-- TEXT SECTION follows --

However, the natural ebb and flow of global economics can’t steer us off the course of the UAE’s Net Zero by 2050 strategic initiative.

We must leverage the unique platform of Cop28 – to be held in Dubai in November – to grab this challenge with both hands and proactively turn the dialogue around climate financing into quantifiable action.

Time is not on our side.

There is a 66 per cent chance that between 2023 and 2027 we’ll see the global average temperature breach 1.5°C above pre-industrial levels for the first time, the World Meteorological Organisation has said. It is a huge red flag.

Transforming the energy sector into a greener, cleaner machine is a cornerstone of making net zero possible. Progress is being made, but it isn’t a linear journey when it comes to speed and scale.

Conflicting forces

While global investments in energy transition technologies reached a record $1.3 trillion last year, annual investments must rise to about $5 trillion to ensure we don’t exceed 1.5°C (again) by 2050, according to the Abu Dhabi-based International Renewable Energy Agency.

-- TEXT SECTION concluded --
-- DATA FOR ANALYSIS follows --

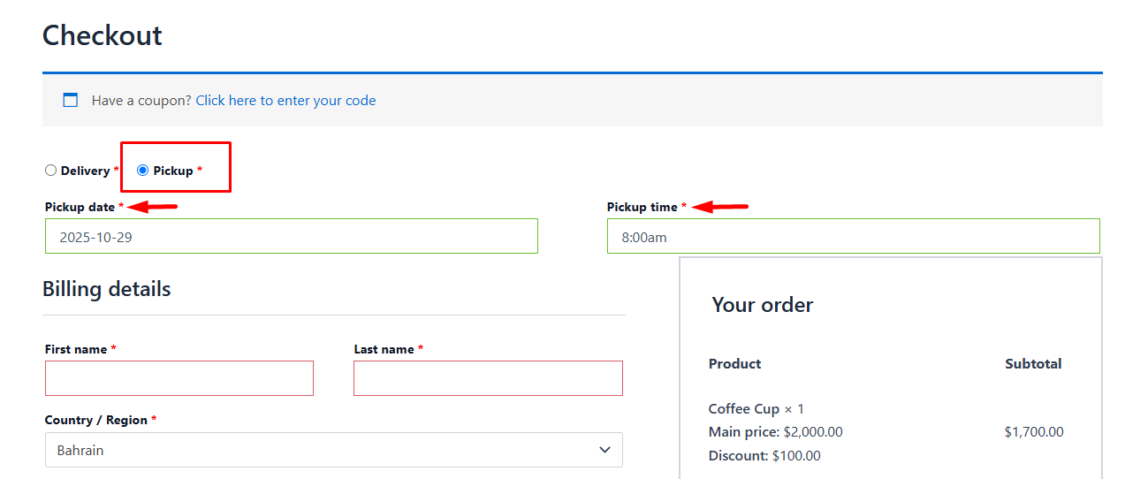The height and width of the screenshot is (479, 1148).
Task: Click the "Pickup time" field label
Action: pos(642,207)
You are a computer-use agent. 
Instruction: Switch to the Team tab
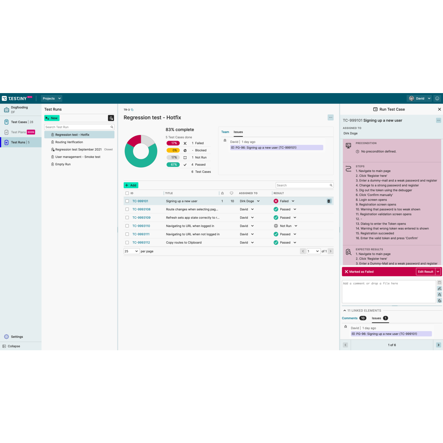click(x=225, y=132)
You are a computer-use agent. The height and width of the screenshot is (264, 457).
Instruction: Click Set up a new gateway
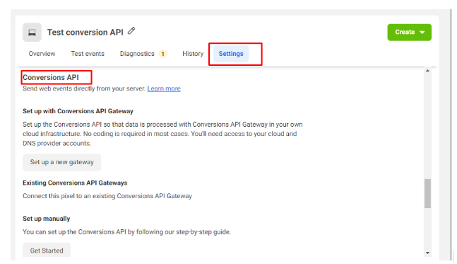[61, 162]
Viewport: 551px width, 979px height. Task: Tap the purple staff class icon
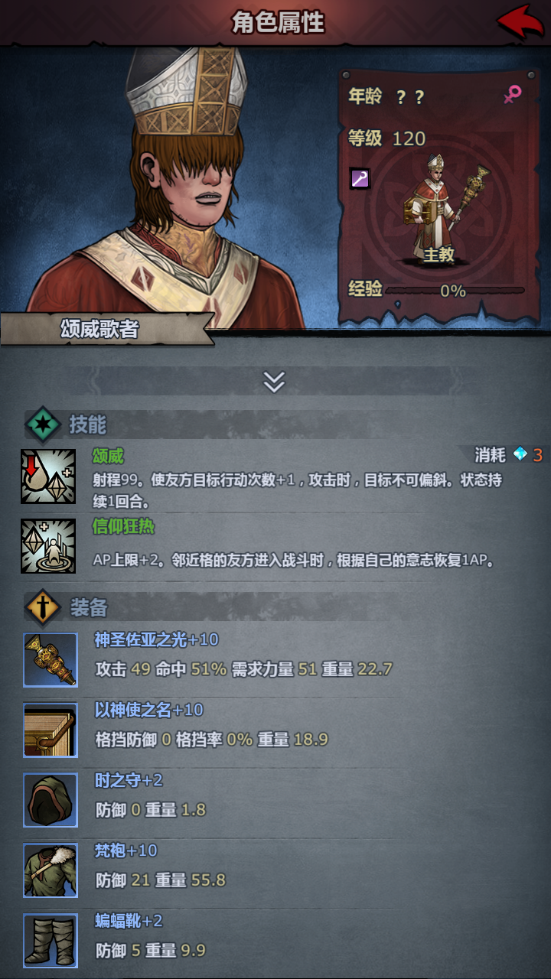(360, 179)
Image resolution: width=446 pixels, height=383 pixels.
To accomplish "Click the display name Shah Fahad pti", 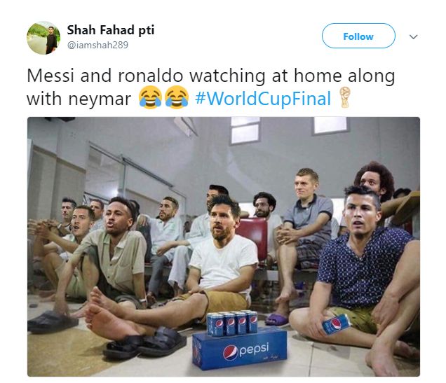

-- DATA FOR ANALYSIS concluded --

### PROMPT A:
In the net zero passage, where and when is Cop28 to be held?
### PROMPT B:
Explain why the net zero passage says "Time is not on our side."
### PROMPT C:
Please continue the net zero passage from its last sentence.
The items are not required for any of the tasks.

### REPLY A:
In Dubai, in November.

### REPLY B:
The World Meteorological Organisation has said there is a 66 per cent chance that between 2023 and 2027 the global average temperature will breach 1.5°C above pre-industrial levels for the first time. The passage calls this a huge red flag.

### REPLY C:
Overall, the world needs $35 trillion worth of investments by 2030 to have a successful energy transition, the agency said in March.

The major call to action comes at the same time as the International Monetary Fund saying advanced economies will likely see a pronounced slowdown in growth, from 2.7 per cent in 2022 to 1.3 per cent in 2023.

In the Middle East and Central Asia, growth rates of 5.3 per cent in 2022 are expected to nearly halve to 2.9 per cent this year.

The continuing effects of Russia’s invasion of Ukraine, three years of Covid-19 pandemic and concerns over inflation, rising interest and currency rates are all part of the worrisome mix.

Eyes on the prize

All are valid concerns, many of which we have seen before in previous squeezed economic situations. Thus, there are some tried-and-tested solutions and fiscal measures to calm the turbulence over the next year or so.

The Great Recession of 2007-2009 impacted us all, but we learnt key lessons and moved on. Comparatively, the vastness of the world-altering consequences of failing to stay on track for net zero are almost impossible to fathom – and must be avoided at all cost.

We also need to remember that tackling the energy transition under the umbrella of net zero is not just doom and gloom. There are many financial bright spots too.

A study by Oxford University found that a decarbonised energy system by 2050 could save the world at least $12 trillion, in accordance with our current levels of fossil fuel use. Therein lies a triple win: for energy security, helping economic stability and protecting the environment.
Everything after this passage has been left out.